*本文*
「こだわり駆動開発」で実現した「一太郎」のもの書き向け機能
続いては一太郎開発リーダーの岡美香氏が登壇し、こだわり駆動開発の事例を紹介した。
2017年2月3日に発売された「一太郎2017」で話題を呼んでいる機能がある。それが「もの書き」向けの強化機能である。以前から「作家さんのための機能を開発したかった」と岡氏は語る。世界的に人気のライトノベル作品の中にも一太郎によって書かれたものがあるなど、作家に愛されてきたソフトウェアだということがその理由に挙げられる。それを踏まえ、岡氏は「自分たちが作っているモノの役割や重さを再認識し、さらなる機能強化のために何ができるか考えるようになった」という。
一太郎の開発チームは市場調査のため、エンジニア自らインターネットで情報を収集している。特にTwitterはユーザーの生の声をリアルタイムに確認することができるため、「どのような使い方をしているか」ということや「求めている機能」をチェックするのに適したツールだという。そして、地道な情報収集活動を数年続けていくうちに、コンスタントにツイートする層が分かってきた。それはプロの作家やその予備群、および同人誌を作って楽しむ方などの、もの書きと呼ばれる人たちの層だった。
とはいえ、もの書きマーケットの規模は未知数だ。そこで市場規模を調査したところ、「プロの作家だけでなくアマチュアで活動している人々も含めると、想像以上にターゲット数が多いのではないか」という結論が出た。ジャストシステムのチャレンジしやすい環境も幸いして開発のゴーサインが下り、こだわり駆動開発が始まった。
岡氏はまず、さまざまな現場に自ら足を運んだ。その一つが同人誌の即売会である。そこで、「足を踏み入れた瞬間、熱を感じた。市場のポテンシャルを実感した」という。実際の現場に赴くことで、冷静に印刷物や文章のスタイル、ターゲットの声などを確認し、技術的要件も把握することができた。さらに、同人誌即売会では人気マンガやアニメの二次創作がたくさん販売されているため、岡氏はそれらの作品を研究した。これもこだわり駆動開発の一環で、ターゲットの理解を深めることに役立った。

*参考資料*
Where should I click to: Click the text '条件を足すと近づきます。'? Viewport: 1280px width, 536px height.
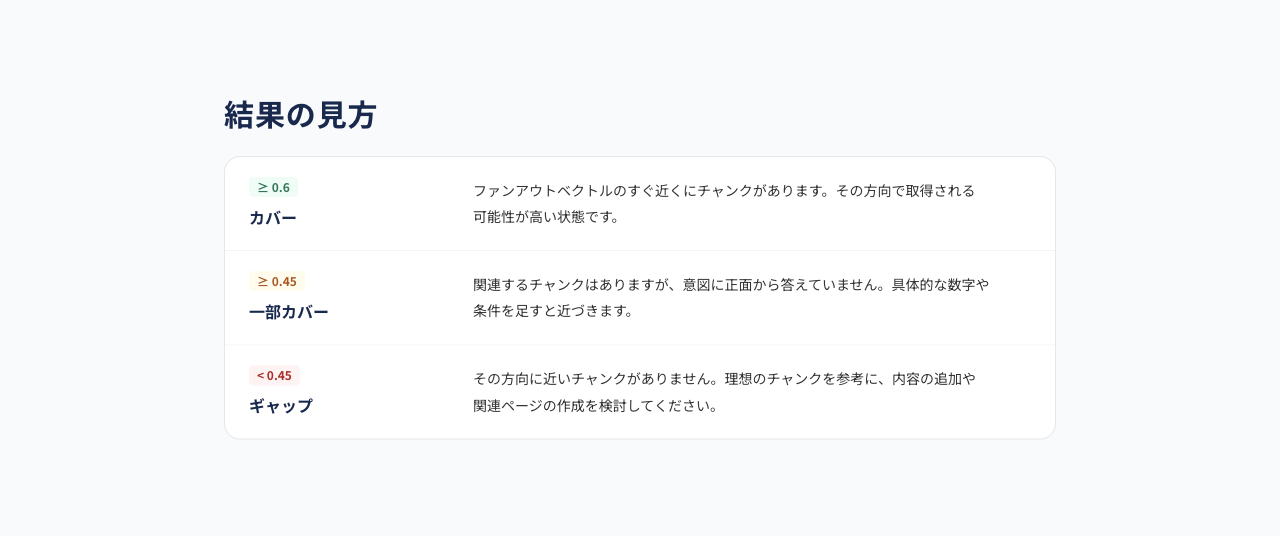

*課題*
本文によると、「一太郎2017」は何年何月何日に発売されましたか。

*想定解答*
2017年2月3日